→ **DIRECTIONS**
Provide nothing except how many lines of the data contain the word "height".

→ **INFORMATION SUPPLIED**
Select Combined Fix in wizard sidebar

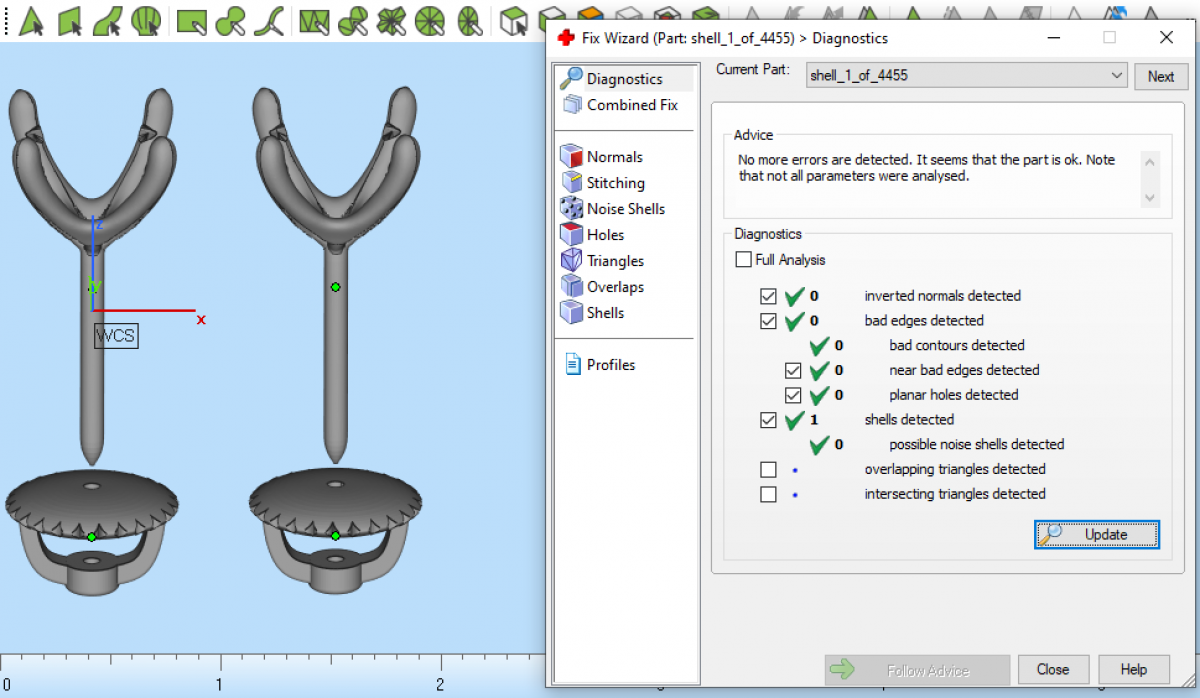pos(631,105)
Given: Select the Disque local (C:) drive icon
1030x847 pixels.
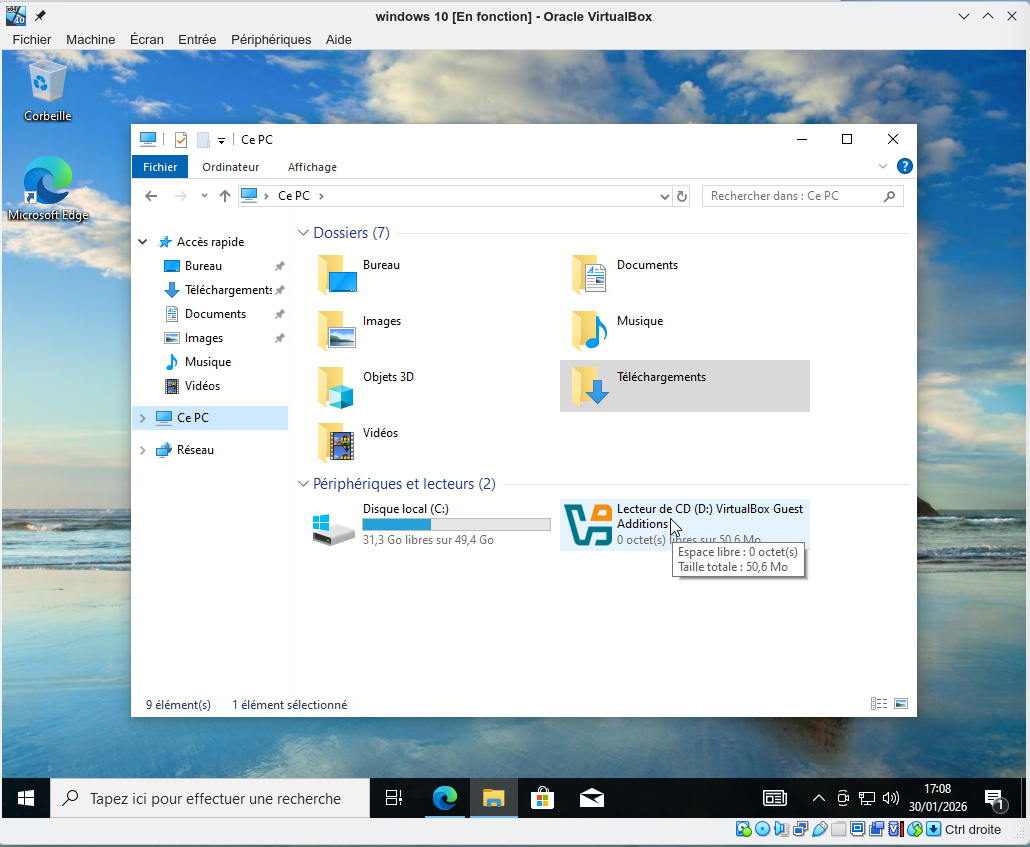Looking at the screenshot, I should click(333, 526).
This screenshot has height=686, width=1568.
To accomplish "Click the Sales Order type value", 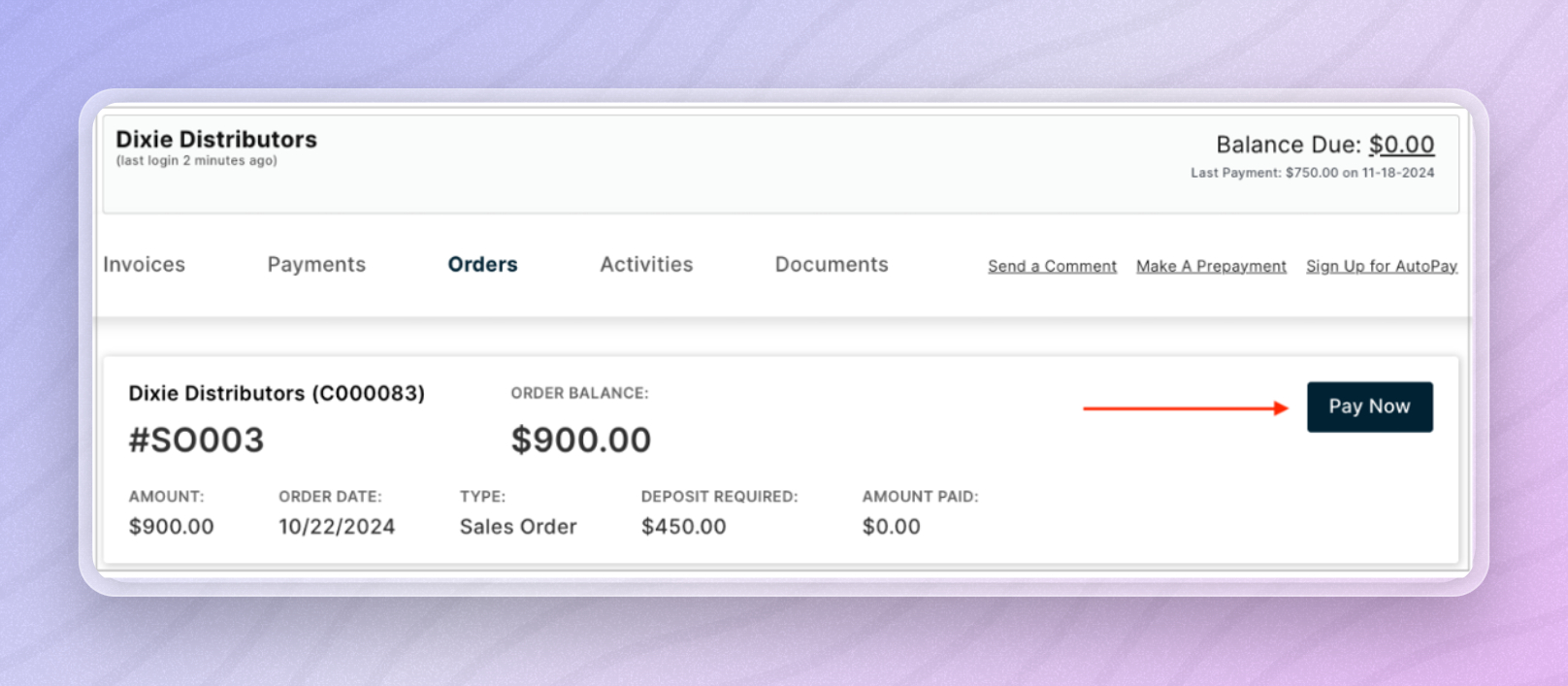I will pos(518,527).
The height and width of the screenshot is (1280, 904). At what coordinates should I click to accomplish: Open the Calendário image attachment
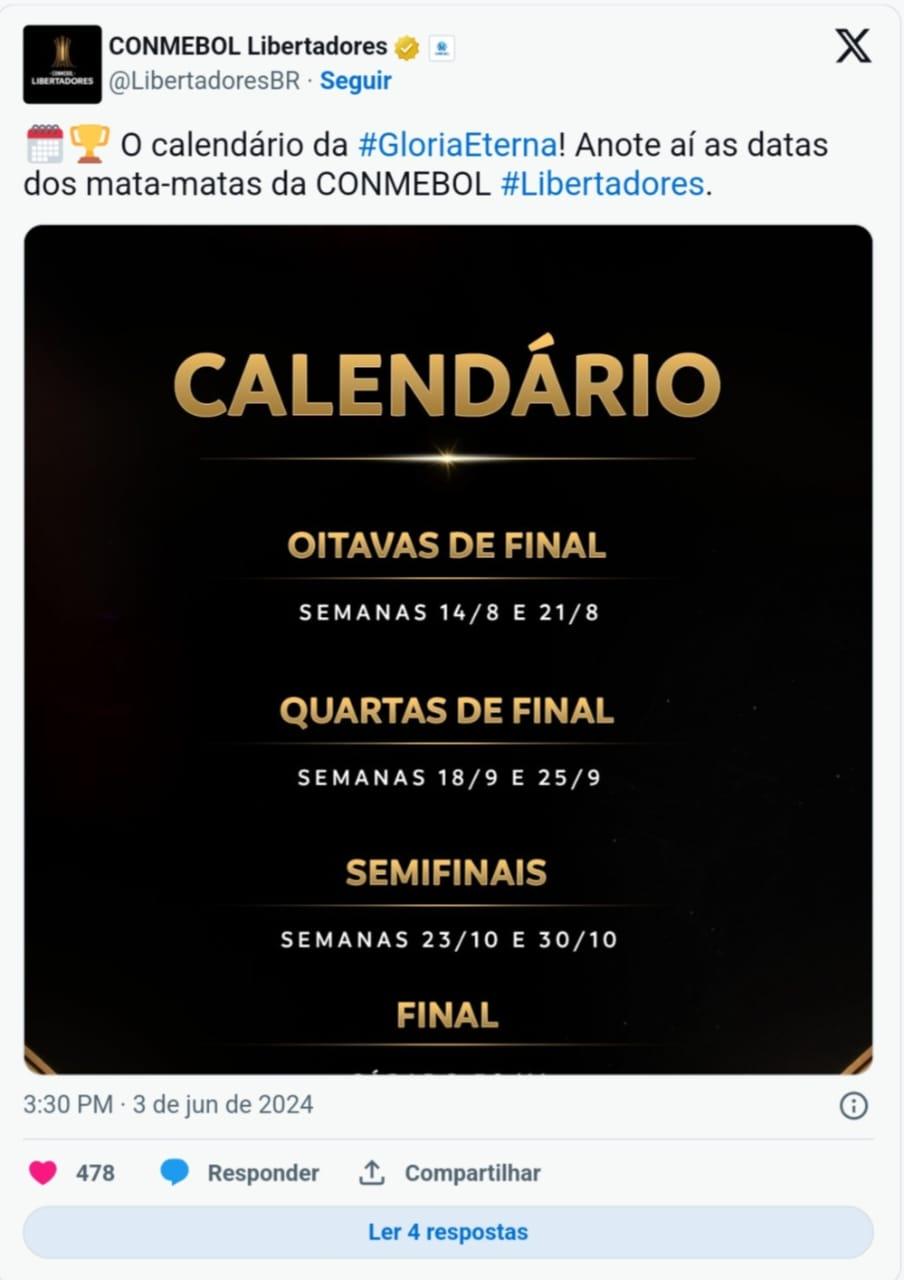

→ **PROBLEM SOLUTION**
2